Well Game of Thrones has finished and the tears are flowing. Being generous the last 2 seasons were a bit rushed, being less generous they botched the season/show. This is particularly noticeable by how good the show was back in seasons 1-4. There was no real gradual decline (well OK season 5 and 6 perhaps) but the show fell off a cliff season 7 or 8 YMMV. 

 I would argue this is because they pulled to many swings that the fans were not expecting, made no sense and/or left massive plot holes. Just to be clear there is nothing wrong with subverting expectations but the execution and follow up are key. For example perhaps the most famous one- Luke I am Your Father is one but they followed it up well in Return of the Jedi and it did not fundamentally change Luke as a character. There is also nothing wrong with things being a bit predictable either, for example the Empire being defeated was not a shock but the journey from point A to B and the conclusion is.

 The Game of Thrones books are another one. They subvert expectations well in a way that is a lot more realistic perhaps than say Elric of Melinbone which is another example but those books were written in a different time. Elric of Melinbone probably doesn't stand up well today but compared with other stuff from the 60's and 70's I would argue it does. To me subverting expections is basically a joke term used to describe plot twists that make no sense or are poorly handled. The term could also be used where things just get ignored and there is no payoff to any of the plot seed planted in books, movies, TV shows, or even video games. 

 Game of Thrones and The Last Jedi are kind of the poster child here, but those example also had problems before them. In GoT's case the books themselves decline in quality around book 4, while The Last Jedi had The Force Awakens before it which also had a few problems. In general you probably want to overlook small things while larger problems are a lot harder to overlook. Its also easier to overlook some things if the movie is also enjoyable. For example in TLJ Luke goes away to basically die, but leaves behind a map to his location (huh wtf?). In the same movie they throw away Finns character progression from TFA for no reason I can make out effectively putting him back where he started at the start of TFA. Expectations subverted. 

 Things also do not have to make to much sense when compared to the real world. Vancian magic in D&D, superheros in the MCU, the Force in Star Wars. They do however need to make sense in the context of the world they live in. Wonder Women (from the movie) is a good example for all the right reasons, she got trained from a very young age and she is a demigoddess to boot. Superman is from another planet, Spiderman gets bit by a radioactive spider.  All silly from a real world PoV its like they are comic book characters or something. But it makes sense in their universe. Luke, Anakin and Rey being great pilots makes sense, Rey using force powers untrained not so much. This is part of the world building that goes into media. Not all things need a lot such as an action movie but for things that are adaptions of novels or cover an arc such as Star Wars, Lord of the Rings or Game of Thrones it helps.

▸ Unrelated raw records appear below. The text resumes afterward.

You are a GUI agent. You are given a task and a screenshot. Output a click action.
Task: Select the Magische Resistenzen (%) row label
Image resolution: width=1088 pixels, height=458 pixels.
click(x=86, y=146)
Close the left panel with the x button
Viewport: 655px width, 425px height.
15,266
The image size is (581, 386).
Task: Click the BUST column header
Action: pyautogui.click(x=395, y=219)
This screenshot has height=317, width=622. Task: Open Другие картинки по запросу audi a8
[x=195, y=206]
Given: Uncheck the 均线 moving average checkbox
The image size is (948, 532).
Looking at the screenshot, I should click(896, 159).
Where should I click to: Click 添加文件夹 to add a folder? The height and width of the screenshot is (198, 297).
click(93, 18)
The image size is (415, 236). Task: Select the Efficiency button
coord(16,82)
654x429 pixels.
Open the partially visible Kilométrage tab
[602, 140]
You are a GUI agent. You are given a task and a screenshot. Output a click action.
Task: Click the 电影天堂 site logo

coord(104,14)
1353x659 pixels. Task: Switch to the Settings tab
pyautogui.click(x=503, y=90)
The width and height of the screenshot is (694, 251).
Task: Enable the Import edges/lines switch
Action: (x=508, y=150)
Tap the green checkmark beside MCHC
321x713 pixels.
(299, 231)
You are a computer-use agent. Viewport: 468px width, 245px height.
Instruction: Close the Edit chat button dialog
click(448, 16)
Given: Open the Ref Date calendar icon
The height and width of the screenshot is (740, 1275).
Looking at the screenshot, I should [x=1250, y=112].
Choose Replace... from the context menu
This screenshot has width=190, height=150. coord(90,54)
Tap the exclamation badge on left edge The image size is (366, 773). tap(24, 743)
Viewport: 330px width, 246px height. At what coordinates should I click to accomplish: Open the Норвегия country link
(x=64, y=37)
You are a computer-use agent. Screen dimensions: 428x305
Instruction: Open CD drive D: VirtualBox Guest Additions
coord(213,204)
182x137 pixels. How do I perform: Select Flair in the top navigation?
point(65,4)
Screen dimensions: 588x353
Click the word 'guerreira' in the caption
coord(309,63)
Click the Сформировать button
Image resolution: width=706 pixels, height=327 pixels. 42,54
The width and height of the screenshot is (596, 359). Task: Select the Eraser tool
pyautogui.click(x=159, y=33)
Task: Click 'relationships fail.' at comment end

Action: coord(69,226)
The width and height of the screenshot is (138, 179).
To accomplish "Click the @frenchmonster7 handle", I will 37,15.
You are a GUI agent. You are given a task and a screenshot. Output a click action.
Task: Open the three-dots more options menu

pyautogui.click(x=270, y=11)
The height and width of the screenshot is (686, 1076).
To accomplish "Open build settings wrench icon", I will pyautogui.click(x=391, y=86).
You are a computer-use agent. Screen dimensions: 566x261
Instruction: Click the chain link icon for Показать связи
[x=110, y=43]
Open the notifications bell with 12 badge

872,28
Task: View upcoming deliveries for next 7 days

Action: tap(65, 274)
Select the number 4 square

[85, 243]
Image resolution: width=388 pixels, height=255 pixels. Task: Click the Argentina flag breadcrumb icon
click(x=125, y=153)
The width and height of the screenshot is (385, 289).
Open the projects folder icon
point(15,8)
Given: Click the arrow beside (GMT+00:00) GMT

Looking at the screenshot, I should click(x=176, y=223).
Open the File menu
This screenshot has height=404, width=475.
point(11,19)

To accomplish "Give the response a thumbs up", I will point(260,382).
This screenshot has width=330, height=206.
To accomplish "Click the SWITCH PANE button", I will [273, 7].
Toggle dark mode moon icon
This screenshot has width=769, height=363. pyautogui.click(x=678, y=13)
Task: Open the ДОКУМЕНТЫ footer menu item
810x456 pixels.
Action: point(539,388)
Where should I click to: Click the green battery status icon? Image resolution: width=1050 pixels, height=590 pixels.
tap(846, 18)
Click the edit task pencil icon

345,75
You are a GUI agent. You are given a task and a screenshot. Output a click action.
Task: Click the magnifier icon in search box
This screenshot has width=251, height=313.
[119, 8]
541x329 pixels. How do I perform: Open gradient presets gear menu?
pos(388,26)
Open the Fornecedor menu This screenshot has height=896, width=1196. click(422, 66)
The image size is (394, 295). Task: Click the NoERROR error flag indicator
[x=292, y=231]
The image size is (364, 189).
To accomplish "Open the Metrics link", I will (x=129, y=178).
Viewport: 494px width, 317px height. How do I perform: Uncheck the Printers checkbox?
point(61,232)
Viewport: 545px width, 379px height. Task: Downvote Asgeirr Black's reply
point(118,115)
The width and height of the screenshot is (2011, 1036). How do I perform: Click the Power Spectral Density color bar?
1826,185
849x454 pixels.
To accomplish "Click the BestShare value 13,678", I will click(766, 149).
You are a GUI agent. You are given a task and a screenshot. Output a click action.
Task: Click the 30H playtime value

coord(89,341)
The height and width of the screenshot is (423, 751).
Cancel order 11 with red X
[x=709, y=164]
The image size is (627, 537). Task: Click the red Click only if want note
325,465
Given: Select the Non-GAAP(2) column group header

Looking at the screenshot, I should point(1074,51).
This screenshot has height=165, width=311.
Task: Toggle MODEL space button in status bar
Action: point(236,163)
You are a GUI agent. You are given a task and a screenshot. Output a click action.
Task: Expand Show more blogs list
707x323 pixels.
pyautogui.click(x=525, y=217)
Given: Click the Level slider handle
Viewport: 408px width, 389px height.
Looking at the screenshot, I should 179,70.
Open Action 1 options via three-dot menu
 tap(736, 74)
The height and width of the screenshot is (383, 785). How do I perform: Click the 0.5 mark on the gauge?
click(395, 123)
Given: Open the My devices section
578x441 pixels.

 Now what happens if you subvert expectations in a bad way. The three main things that can go wrong here are .

1. Subverting things in a way for shock value that doesn't expand or enhance the story in any significant way.

or 

2. Overdoing the plot twists or having to many of them.

3. Not following up or explaining left over plot points. 

 Number 1 undermines your story, number 2 kind of destroys the stories cohesion while number 3 makes things seem a bit pointless. There are videos floating around of G RR Martin explaining this that if you build up a story where the butler did it, but then the big reveal is the maid did it (with no real explanation) your story will suffer. In The Empire Strikes back we have the reveal that Vader is Lukes father, in RoTJ we have the reveal that Leia is his sister. Vader turning on the Emperor may or may not be one and it was foreshadowed (I can sense good in you) so it works. In Game of Thrones a little bit of foreshadowing was there but the pacing was all wrong and fan expectations had been built up for something else especially in the case of the Nights King (go watch season 1 again). There are good surprises and bad surprises. And if you have to many (The Last Jedi) you get to the point where nothing really matters as the author/director/writer etc can do anything and yell "surprise" and then try and justify it. Once or twice sure, but don't over do it. 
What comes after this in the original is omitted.